The agreement marks the first time a management consulting firm has been held criminally responsible for advice resulting in the commission of a crime by a client.
ABINGDON, Va. (CN) — The Justice Department announced on Friday a deferred prosecution agreement with McKinsey & Co., a management consulting firm charged with helping a pharmaceutical company maximize profit for OxyContin at the expense of public health.
“This global resolution shows the department’s commitment to holding accountable those who played key roles in fueling the opioid crisis,” Principal Deputy Assistant Attorney General Brian M. Boynton, head of the Justice Department’s Civil Division, said in a statement. “Consulting companies cannot advise their clients to break the law, and then skirt responsibility when their clients do so.”
McKinsey will pay $650 million over the next five years for civil claims and criminal charges relating to the firm’s work with Perdue Pharma. An agreed statement of facts shows McKinsey advised Perdue in 2013 to increase profits by targeting prescribers who were writing opioid prescriptions for uses that were unsafe, ineffective and medically unnecessary.
“We should have appreciated the harm opioids were causing in our society and we should not have undertaken sales and marketing work for Purdue Pharma,” the firm said in a statement. “This terrible public health crisis and our past work for opioid manufacturers will always be a source of profound regret for our firm.”
Along with the payout, McKinsey agreed to implement a compliance program, including policies designed to identify and assess high-risk client engagements.

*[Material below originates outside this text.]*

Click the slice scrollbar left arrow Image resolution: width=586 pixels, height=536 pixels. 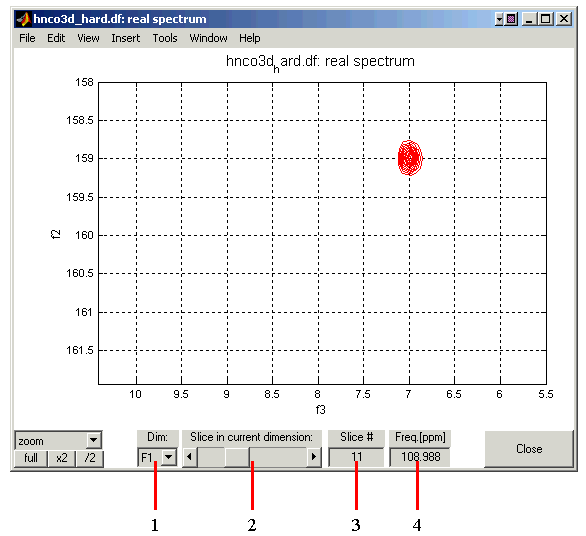[190, 456]
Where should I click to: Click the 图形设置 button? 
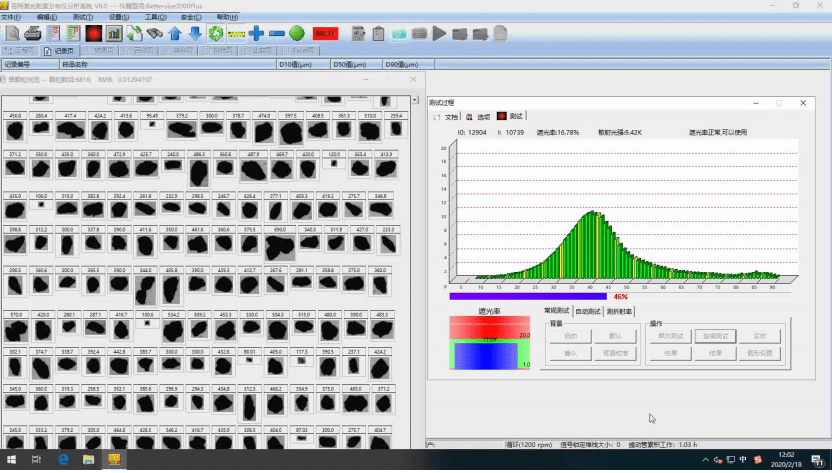759,352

McKinsey will also implement new document retention procedures and training.
The charges came following an investigation by Virginia’s Medicaid Fraud Control Unit and the U.S. Attorney’s Offices for the Western District of Virginia and the District of Massachusetts.
The Justice Department filed criminal charges against McKinsey in a Virginia-based federal court, accusing the firm of one felony obstruction of justice charge and a misdemeanor count of knowingly conspiring with Purdue to abet the misbranding of OxyContin.
On the civil side, the government accuses the firm of violating the False Claims Act and failing to disclose conflicts of interest to the U.S. Food and Drug Administration arising from the firm’s concurrent work for Purdue and the FDA.
“For the first time in history, the Justice Department is holding a management consulting firm and one of its senior executives criminally responsible for the sales and marketing advice it gave resulting in the commission of crime by a client,” U.S. Attorney Christopher R. Kavanaugh for the Western District of Virginia said. “This ground-breaking resolution demonstrates the Justice Department’s ongoing commitment to hold accountable those companies and individuals who profited from our Nation’s opioid crisis.”
A former consultant for the firm, Martin Elling, will plead guilty in Virginia for obstruction of justice after the government found Elling had communicated with Perdue about deleting potentially incriminating emails.
“By holding McKinsey accountable for its role in enabling Purdue Pharma’s reckless promotion of OxyContin, an addictive opioid that devastated communities across Virginia and the nation, treating innocent lives as mere chemistry experiments, this historic $650 million resolution sends a clear message: no one, not even the world’s largest consulting firm, is above the law,” Virginia Attorney General Jason Miyares said in a statement.
McKinsey worked with Perdue from 2004 to 2019. In 2007, a Purdue affiliate pleaded guilty to misbranding OxyContin from 1996 through 2001 by falsely marketing it as less addictive, less subject to abuse and diversion and less likely to cause dependence and withdrawal than other pain medications, and Purdue entered into a five-year corporate integrity agreement. In 2010, McKinsey worked with Purdue to obtain FDA approval for a less addictive version of OxyContin.
Perdue quickly saw a drop in profits, primarily attributed to a decline in prescriptions for individuals abusing OxyContin and increases in regulatory safeguards intended to hinder medically unnecessary prescribing. In 2013, Perdue retained McKinsey to assess the underlying drivers of OxyContin’s performance, identify opportunities to increase near-term revenue and develop plans to capture priority opportunities.
McKinsey called the 2013 effort Evolve to Excellence, advising Perdue that by targeting prescribers prone to prescribing the opioid, they could “turbocharge” sales.
Nearly 108,000 people died from drug overdose in 2022 and approximately 82,000 of those deaths involved opioids, according to the Center for Disease Control. Opioids are substances that work in the nervous system of the body or in specific receptors in the brain to reduce pain.
All opioids, including heroin, are chemically similar, with the same biological mechanism and similar effects, meaning addiction to one opioid can be satisfied by another opioid. Often, people turn to illegal opioids like heroin after running out of their prescription opioids following surgery or injury.
“Aiding and abetting in the potential misbranding and illegal distribution of controlled substances poses a danger to U.S. consumers,” special agent in charge George A. Scavdis of the FDA Office of Criminal Investigations Metro Washington Field Office said in a statement. “We will continue to investigate and bring to justice companies whose actions put profits over patient safety.”